I'm trying to read the manual to the Dynamic Photo HDR and it brought up the AEB on camera's (which I had thought this would be a much better idea if the camera could be set up to do this so that you didn't have to manually reset the camera after every shot and you would be able to avoid and camera shake during adjustments, but didn't really realize that it exsisted lol).

So, I pulled out my manual to my camera to see if my camera was equipped with this feature...yes, yes it is...yippee! :heart:

Now, my question...
I'm not fully understanding the setting it shows. When I put the AEB on  (BRK-C) there are 2 choices, 0.7ev or 0.3ev. Which am I looking for to use with an HDR picture?

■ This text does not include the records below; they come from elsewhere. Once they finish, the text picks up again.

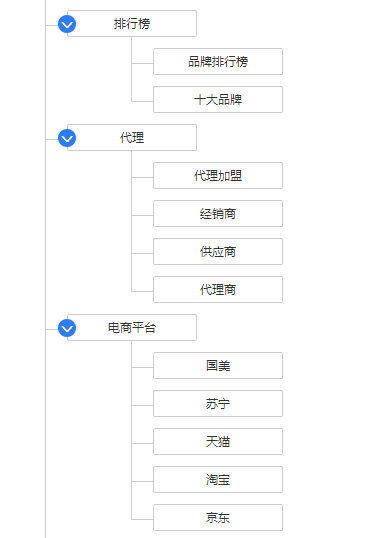Image resolution: width=374 pixels, height=538 pixels.
Task: Collapse the 电商平台 branch chevron
Action: coord(67,328)
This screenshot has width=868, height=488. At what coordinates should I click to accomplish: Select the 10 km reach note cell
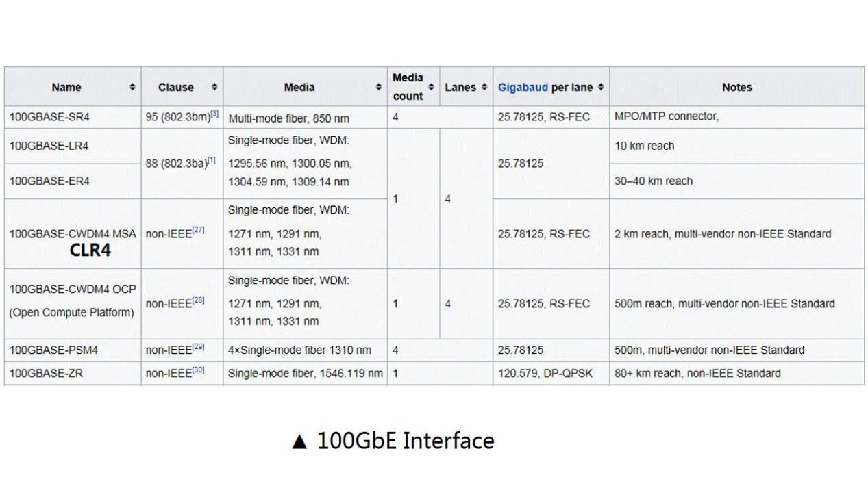[x=736, y=146]
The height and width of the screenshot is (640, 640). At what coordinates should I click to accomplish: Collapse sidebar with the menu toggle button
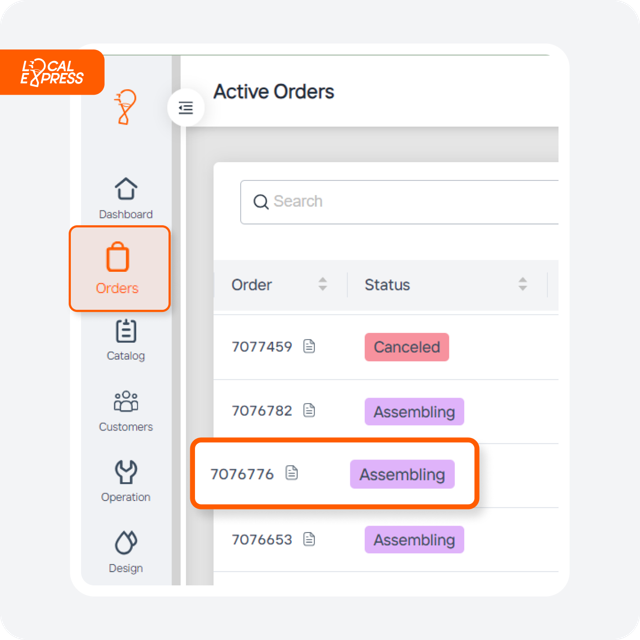point(186,108)
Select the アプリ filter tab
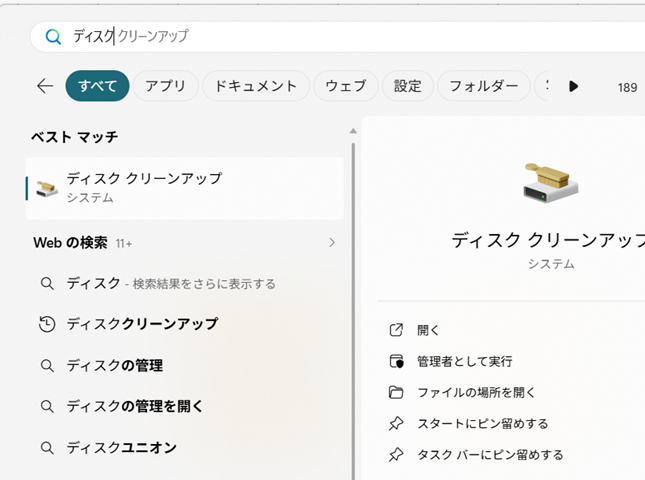Image resolution: width=645 pixels, height=480 pixels. click(x=165, y=86)
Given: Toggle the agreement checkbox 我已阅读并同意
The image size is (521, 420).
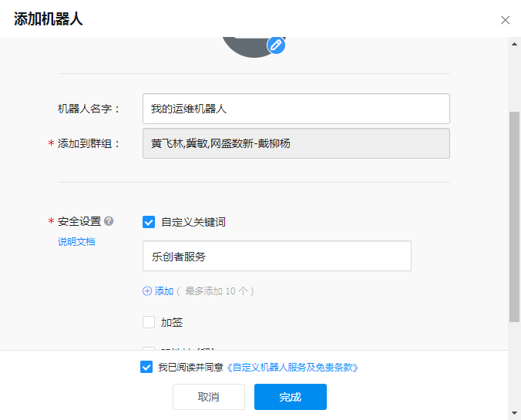Looking at the screenshot, I should pos(146,368).
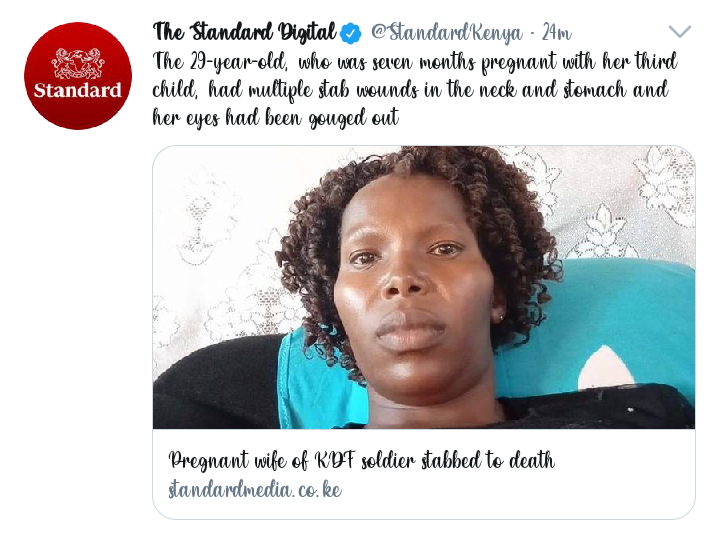Open The Standard's red profile avatar
This screenshot has width=720, height=533.
[78, 76]
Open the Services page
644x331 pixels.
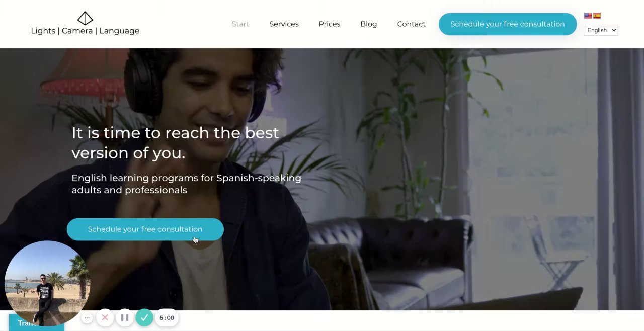point(284,24)
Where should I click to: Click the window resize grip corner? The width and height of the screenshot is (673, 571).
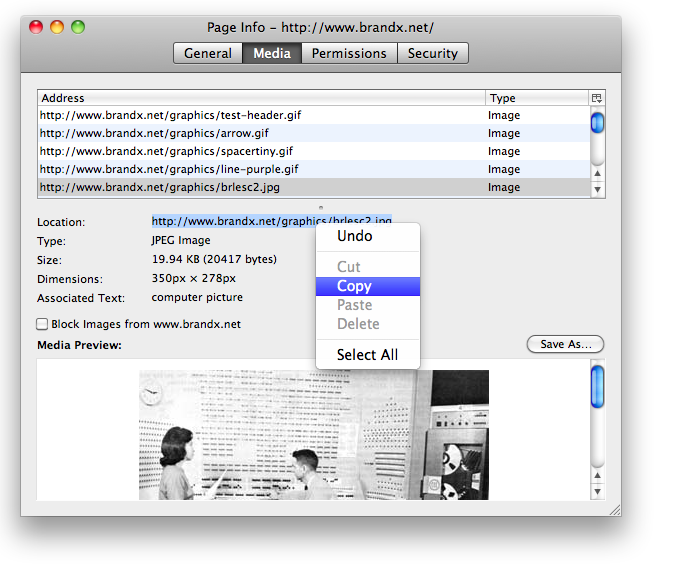click(614, 509)
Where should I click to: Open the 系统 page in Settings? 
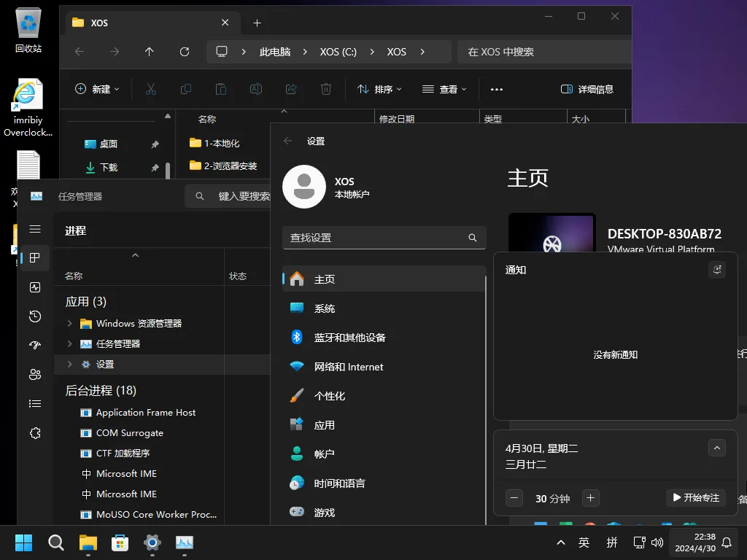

I tried doing a test shot on both settings hoping to try to answer my own question and still don't fully understand if it's giving me the -2 0 +2 settings.

One setting gave me: 4" 6" 8"
The other setting gave me: 20" 13" 8"
When I tried to compare it by manually setting it at the -2 0 +2 I ended up with a setting of: 4" 15" 30" which seems to be a really big difference than the other settings.
Does this mean that I can't use my AEB for the HDR and will have to manually set it?

I hope this all makes sense...I'm new to this and really don't know all the camera "terminology" yet.


----------



## Big Mike (Feb 28, 2009)

Just test it out and see what you get.  Digital photos are free, so take as many as you like.

The idea is that you want shots that expose for the shadows and shots that expose for the highlights.  It doesn't matter if you use AEB or just adjust the EC between shots or put the camera in manual and adjust the settings yourself.


----------



## dxqcanada (Mar 1, 2009)

Correct. The Sony cannot do +/-2.0 stops in it's Auto Bracketing mode.

+/- 2/3 (0.7) stops
+/- 1/3 (0.3) stops

You will have to this manually.


----------